■ The data:
=-=-=-=-=

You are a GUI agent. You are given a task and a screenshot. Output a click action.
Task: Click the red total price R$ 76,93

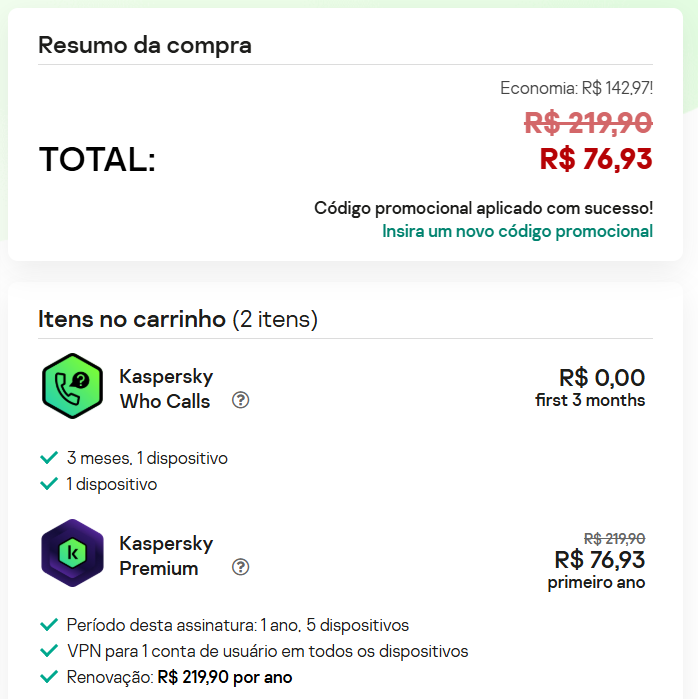coord(596,159)
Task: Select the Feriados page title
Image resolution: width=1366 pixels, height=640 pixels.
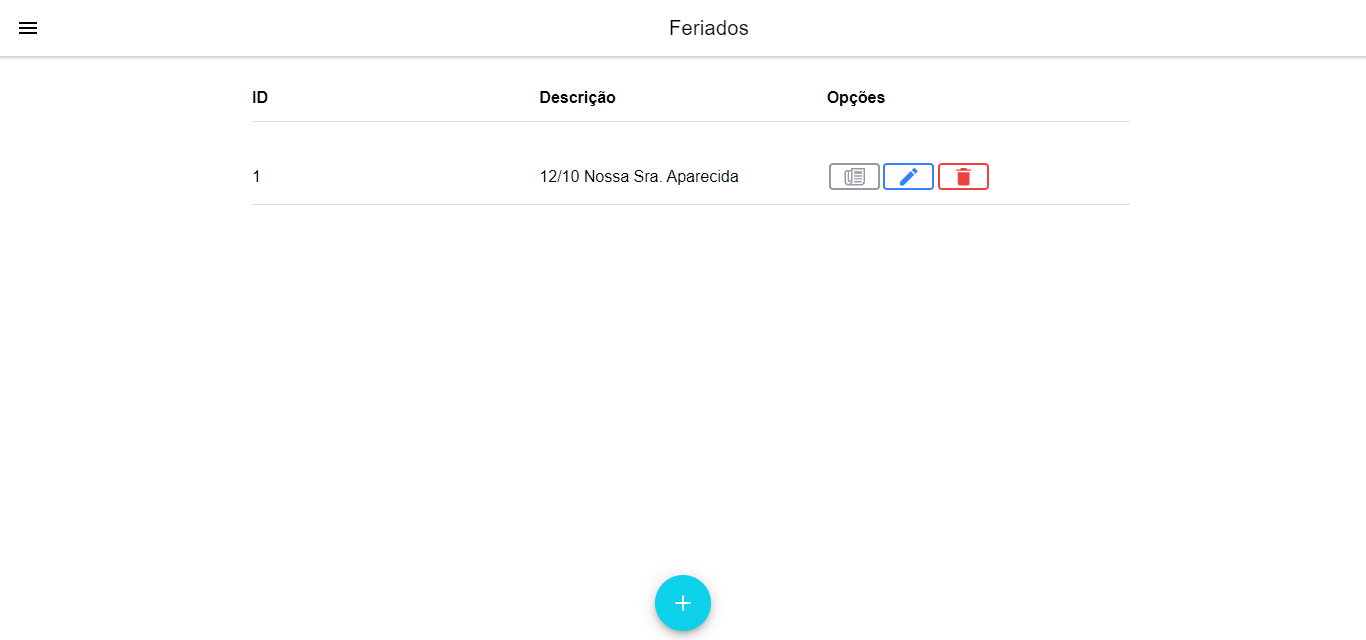Action: [709, 28]
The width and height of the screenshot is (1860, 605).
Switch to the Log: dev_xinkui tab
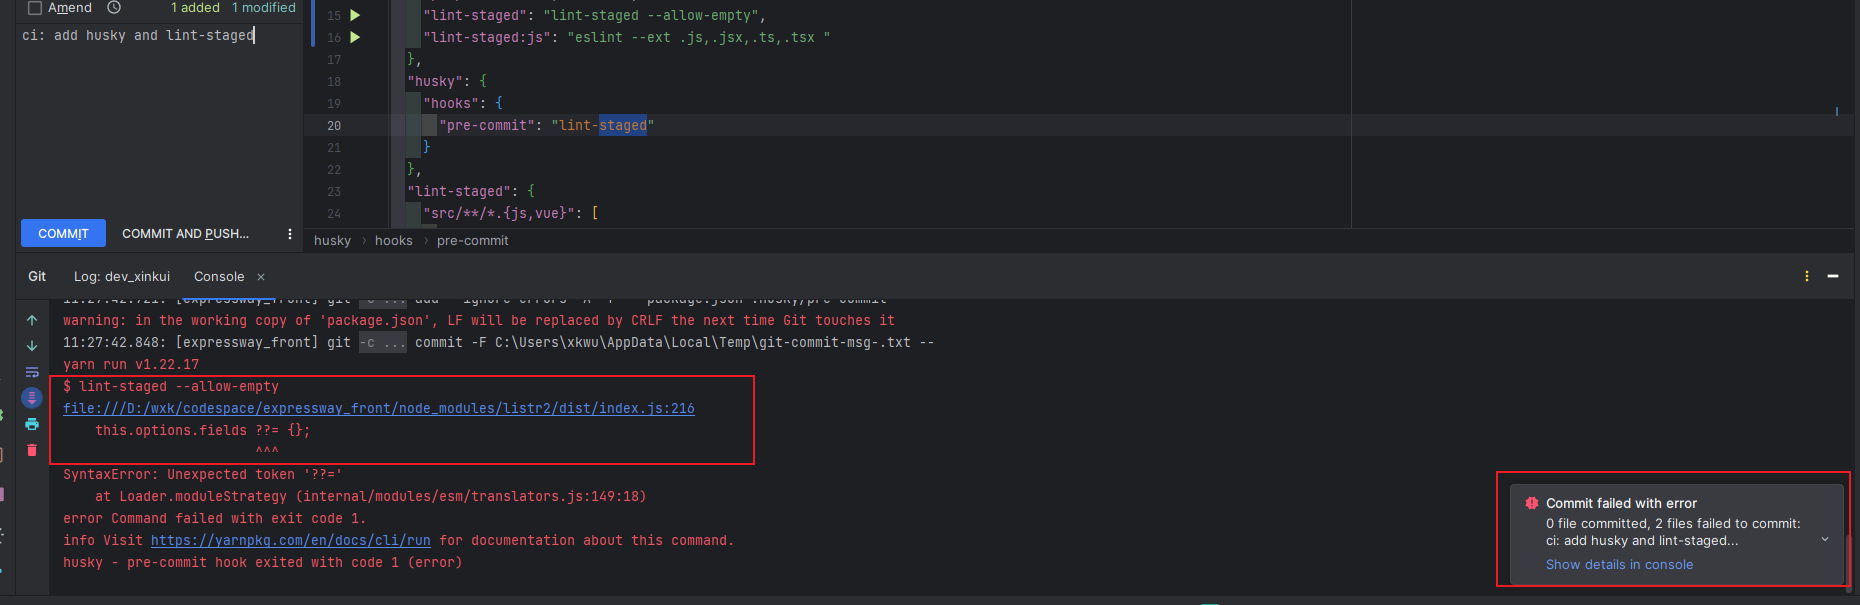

=-=-=-=-=

■ About this exercise: Read the entries and show each line that mentions "screenshot".

■ Solution for this exercise:
You are a GUI agent. You are given a task and a screenshot. Output a click action.
The width and height of the screenshot is (1860, 605).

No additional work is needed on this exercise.